Items from a dataset:

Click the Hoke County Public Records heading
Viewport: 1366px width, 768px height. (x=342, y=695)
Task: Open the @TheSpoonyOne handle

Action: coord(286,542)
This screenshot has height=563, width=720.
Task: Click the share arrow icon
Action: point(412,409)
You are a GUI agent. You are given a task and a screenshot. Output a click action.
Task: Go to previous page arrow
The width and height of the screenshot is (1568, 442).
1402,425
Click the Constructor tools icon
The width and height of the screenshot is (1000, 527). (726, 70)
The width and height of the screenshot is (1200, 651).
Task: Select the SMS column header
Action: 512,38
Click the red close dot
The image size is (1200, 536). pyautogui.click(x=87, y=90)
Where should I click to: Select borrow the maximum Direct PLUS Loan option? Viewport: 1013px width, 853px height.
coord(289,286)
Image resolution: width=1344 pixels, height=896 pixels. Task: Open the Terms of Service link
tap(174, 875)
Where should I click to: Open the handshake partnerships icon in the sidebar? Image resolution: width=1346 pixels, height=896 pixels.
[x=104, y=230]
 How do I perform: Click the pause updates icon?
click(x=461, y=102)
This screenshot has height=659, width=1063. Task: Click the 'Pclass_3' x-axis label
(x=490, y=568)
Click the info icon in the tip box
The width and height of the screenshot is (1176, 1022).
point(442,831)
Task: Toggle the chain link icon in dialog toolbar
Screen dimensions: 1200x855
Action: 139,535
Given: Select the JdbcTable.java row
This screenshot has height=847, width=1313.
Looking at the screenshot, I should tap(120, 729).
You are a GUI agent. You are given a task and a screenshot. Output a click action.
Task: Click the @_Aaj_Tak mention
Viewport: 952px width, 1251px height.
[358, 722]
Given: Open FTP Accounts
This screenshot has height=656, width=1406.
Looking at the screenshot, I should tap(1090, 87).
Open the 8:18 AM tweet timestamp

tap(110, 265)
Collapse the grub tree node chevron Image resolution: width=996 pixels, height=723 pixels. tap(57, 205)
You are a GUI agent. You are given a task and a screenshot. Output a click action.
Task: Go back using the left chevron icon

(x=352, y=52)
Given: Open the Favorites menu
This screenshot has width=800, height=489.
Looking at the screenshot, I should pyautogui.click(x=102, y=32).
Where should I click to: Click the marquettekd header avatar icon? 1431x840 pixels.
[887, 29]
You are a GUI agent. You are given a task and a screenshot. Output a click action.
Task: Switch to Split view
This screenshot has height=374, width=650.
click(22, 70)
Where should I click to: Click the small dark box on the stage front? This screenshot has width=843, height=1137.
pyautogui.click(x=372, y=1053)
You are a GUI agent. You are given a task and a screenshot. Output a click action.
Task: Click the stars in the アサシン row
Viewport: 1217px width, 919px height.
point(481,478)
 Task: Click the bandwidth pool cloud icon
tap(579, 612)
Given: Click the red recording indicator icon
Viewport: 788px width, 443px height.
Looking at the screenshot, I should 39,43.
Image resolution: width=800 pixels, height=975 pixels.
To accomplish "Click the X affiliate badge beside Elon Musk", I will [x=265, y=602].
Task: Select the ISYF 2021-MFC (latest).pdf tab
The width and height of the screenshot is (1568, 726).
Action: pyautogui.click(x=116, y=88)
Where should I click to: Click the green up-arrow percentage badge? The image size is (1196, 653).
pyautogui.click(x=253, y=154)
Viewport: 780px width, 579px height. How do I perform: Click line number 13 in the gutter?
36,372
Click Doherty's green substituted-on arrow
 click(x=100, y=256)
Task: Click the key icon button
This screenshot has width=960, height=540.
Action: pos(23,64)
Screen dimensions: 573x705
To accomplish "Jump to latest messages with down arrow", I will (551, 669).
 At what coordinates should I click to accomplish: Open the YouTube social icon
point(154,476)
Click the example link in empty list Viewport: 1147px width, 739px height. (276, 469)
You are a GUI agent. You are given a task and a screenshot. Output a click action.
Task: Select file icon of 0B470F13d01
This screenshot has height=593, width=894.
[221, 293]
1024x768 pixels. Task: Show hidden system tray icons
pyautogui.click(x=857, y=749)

• [WORK ITEM]:
Report every line of the entries that carries the word "latest".

• [EXERCISE OUTPUT]:
Task: Select the ISYF 2021-MFC (latest).pdf tab
To accomplish "Jump to latest messages with down arrow", I will (551, 669).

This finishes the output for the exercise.